Subventions et des contributions :
Subvention ou bourse octroyée s'appliquant à plus d'un exercice financier. (2017-2018 à 2022-2023)
Several important tasks in machine learning can be formulated as combinatorial optimization problems. For example, learning the structure of a Bayesian network from data can be formulated as a combinatorial optimization problem, where a score is defined that measures how well a candidate structure is supported by the observed data and the task is to find the structure with the lowest score. As a second example, learning a decision tree from labeled data can be formulated as a combinatorial optimization problem, where the aim is to find the decision tree that best predicts the data subject to regularization constraints. Both of these problems are NP-Hard in general to solve optimally but are also NP-Hard to solve approximately to within a reasonable factor. Thus, advanced search techniques are needed. This research proposal is an investigation into formulating and improving constraint programming and other advanced constraint-based search approaches for solving combinatorial optimization problems that arise in machine learning.
In a constraint programming approach, one models a problem by specifying constraints on acceptable solutions and search is then used to find a solution that satisfies the constraints and optimizes a cost function. An important feature of constraint programming is that one can first focus on a declarative constraint model and then develop an efficient algorithm for that model, either a complete and optimal algorithm based on backtracking search or an incomplete and approximate algorithm based on local search. In general, the research will be application-driven and will address practical, important problems. The research will be guided by the two important applications alluded to above: learning the structure of a Bayesian network from data and learning a decision tree from data subject to regularization constraints. The scientific approach will include: developing improved constraint models, improving the upper and lower bounds used during the search, investigating alternative search spaces, investigating the incorporation of prior domain knowledge in the form of constraints, methods for model averaging by generating the k-best models, extending the methods to other directed acyclic probabilistic graphical models such as sigmoid belief networks, and extending the methods to other decision tree models such as multi-variate decision trees.

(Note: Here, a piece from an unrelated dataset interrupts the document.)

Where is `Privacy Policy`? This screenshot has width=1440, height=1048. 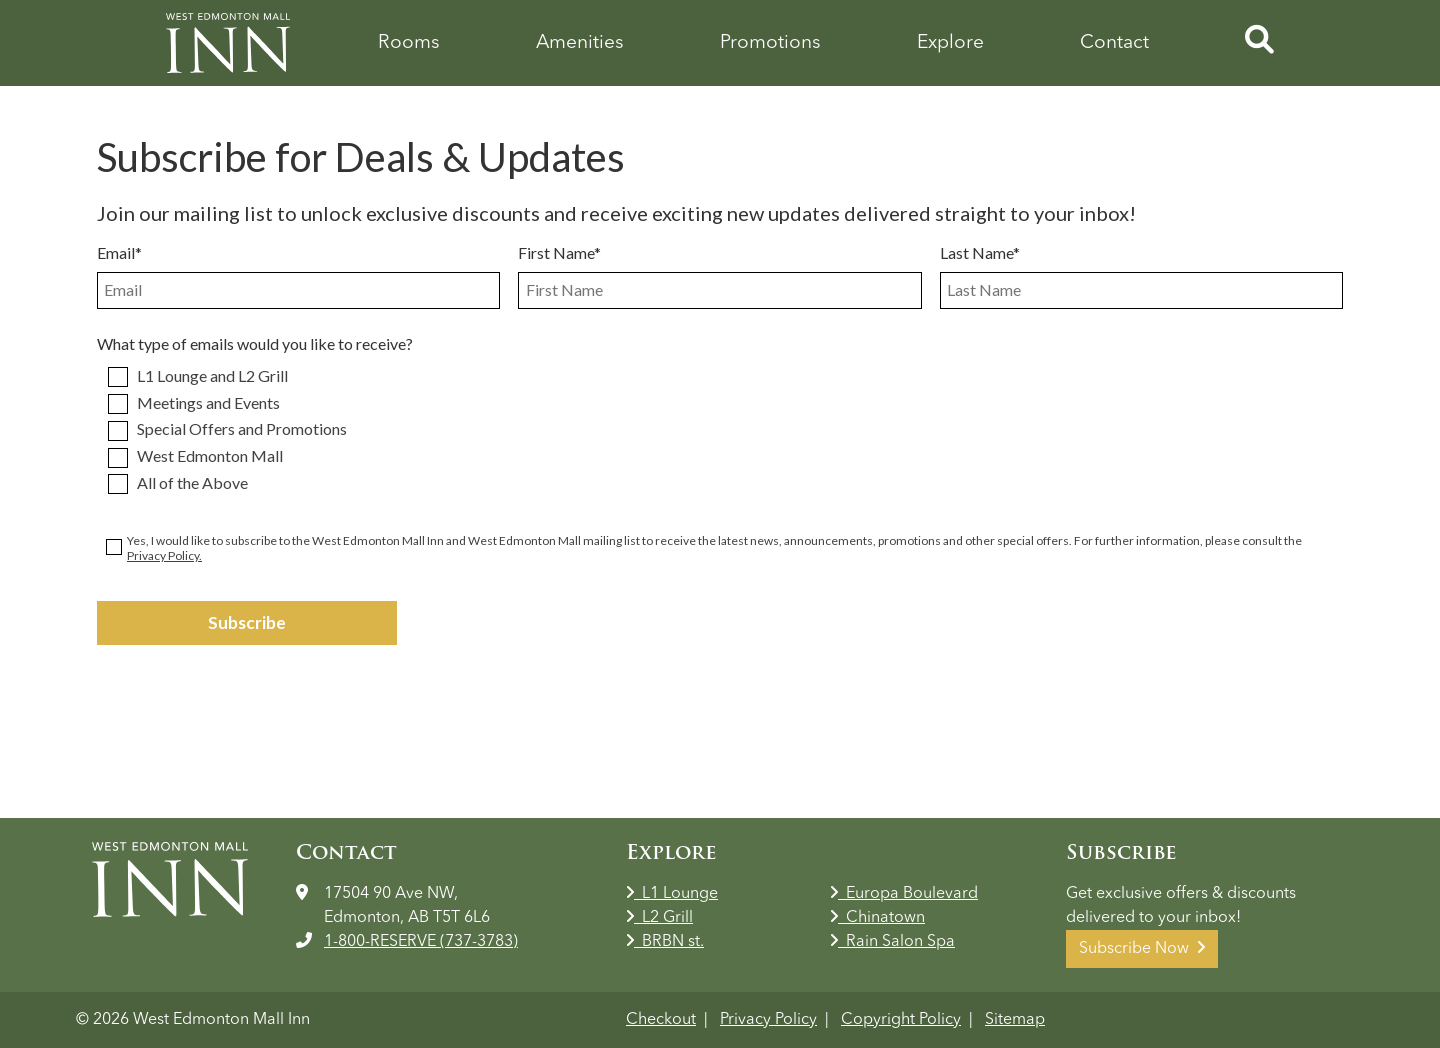
Privacy Policy is located at coordinates (768, 1020).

The primary goals of the research projects are to develop faster algorithms for finding solutions, algorithms that find optimal or higher quality solutions, and algorithms that are more widely applicable in practice. Any improvements to the underlying solving algorithms have the potential to improve many applications of these machine learning approaches. A secondary goal of this work is to further develop constraint programming techniques that have general applicability to similar optimization problems.